> [What you have to do]
Return nothing but the lines from the line containing "Where should I click to: Toggle" through the last line of the records, reproduced exactly.
****
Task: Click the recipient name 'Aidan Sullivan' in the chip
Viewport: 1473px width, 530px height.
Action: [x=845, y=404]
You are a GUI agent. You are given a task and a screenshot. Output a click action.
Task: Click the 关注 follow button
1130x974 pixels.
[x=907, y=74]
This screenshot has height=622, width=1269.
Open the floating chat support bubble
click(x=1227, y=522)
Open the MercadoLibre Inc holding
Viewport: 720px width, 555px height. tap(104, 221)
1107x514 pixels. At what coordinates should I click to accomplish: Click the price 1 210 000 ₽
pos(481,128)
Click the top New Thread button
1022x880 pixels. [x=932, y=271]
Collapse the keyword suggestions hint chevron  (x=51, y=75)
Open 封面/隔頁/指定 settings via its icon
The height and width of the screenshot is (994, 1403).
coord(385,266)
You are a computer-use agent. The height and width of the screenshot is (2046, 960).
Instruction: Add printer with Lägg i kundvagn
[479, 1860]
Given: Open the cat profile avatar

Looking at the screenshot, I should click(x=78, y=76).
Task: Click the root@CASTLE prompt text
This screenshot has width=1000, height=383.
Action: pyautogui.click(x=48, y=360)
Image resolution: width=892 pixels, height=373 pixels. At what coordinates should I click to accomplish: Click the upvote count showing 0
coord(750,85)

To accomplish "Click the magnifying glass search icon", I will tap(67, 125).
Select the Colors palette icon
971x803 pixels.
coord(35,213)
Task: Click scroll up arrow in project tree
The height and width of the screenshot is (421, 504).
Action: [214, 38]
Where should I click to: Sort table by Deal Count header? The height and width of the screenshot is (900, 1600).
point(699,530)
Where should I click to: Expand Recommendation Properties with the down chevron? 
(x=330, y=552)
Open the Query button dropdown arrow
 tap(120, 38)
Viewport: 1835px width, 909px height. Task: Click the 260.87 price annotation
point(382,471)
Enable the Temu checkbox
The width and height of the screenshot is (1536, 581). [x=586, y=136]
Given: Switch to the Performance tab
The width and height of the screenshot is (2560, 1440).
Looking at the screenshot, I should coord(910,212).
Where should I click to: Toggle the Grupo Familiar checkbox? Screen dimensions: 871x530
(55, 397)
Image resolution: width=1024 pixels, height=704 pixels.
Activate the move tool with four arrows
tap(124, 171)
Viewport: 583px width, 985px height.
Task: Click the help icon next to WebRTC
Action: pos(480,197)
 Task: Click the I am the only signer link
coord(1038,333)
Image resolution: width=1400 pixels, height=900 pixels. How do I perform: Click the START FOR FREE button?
****
> [Worked solution]
Where should I click to: Toggle the Grupo Familiar checkbox? Screen dimensions: 871x530
(55, 397)
Image resolution: width=1024 pixels, height=704 pixels.
Activate the move tool with four arrows
tap(124, 171)
Viewport: 583px width, 985px height.
Task: Click the help icon next to WebRTC
Action: pos(480,197)
 Task: Click the I am the only signer link
coord(1038,333)
Image resolution: width=1400 pixels, height=900 pixels. How do I perform: Click the START FOR FREE button?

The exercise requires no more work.